Las alcantarillas huelen a mugre y libertinaje. El
camino se plantea solitario y la temperatura aumenta conforme avanzo. La
oscuridad gana terreno a la vez que se funde con el color gris de mi traje. Mi
corbata roja ya no es roja. A cada paso que doy siento la necesidad de hacer un
esfuerzo mayor por levantar el otro pie debido a la viscosidad de la calle. Las
manos dentro de los bolsillos del pantalón, por supuesto, porque hay que
mostrar un aspecto de dureza. En la plaza se encuentran los cuatro macarras de
siempre. Eso me fuerza a sacar mi nuevo móvil con el alarde como único motivo.

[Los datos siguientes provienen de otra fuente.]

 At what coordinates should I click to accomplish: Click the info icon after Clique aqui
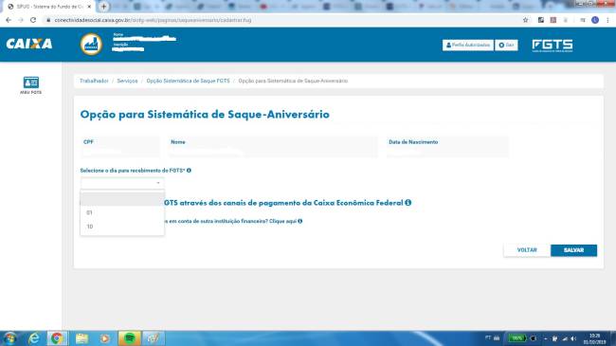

Cruzo la plaza y accedo a la calle principal a través del paso que dejan dos
edificios. Las farolas iluminan el camino. De nuevo vuelvo a ver la calle donde
estaba su casa. No es que esté delante de mí, pero siento la necesidad de
buscarla a lo lejos para acordarme de ella. Ya está. Ya se acabó. Ahora de
nuevo avanzo para adentrarme en la última calle que me llevará directo a casa. Estoy
a punto de sobrepasar el callejón del bar sospechosamente peligroso, dispuesto
enfrente de la zona donde se congregan a menudo los gitanos del barrio.
Superado el mayor de los peligros, solo me queda avanzar por esta acera llena
de árboles abatidos por la temperatura. Maniobro entre ancianas y borrachos. Hasta
que llego a mi calle perfectamente iluminada y segura.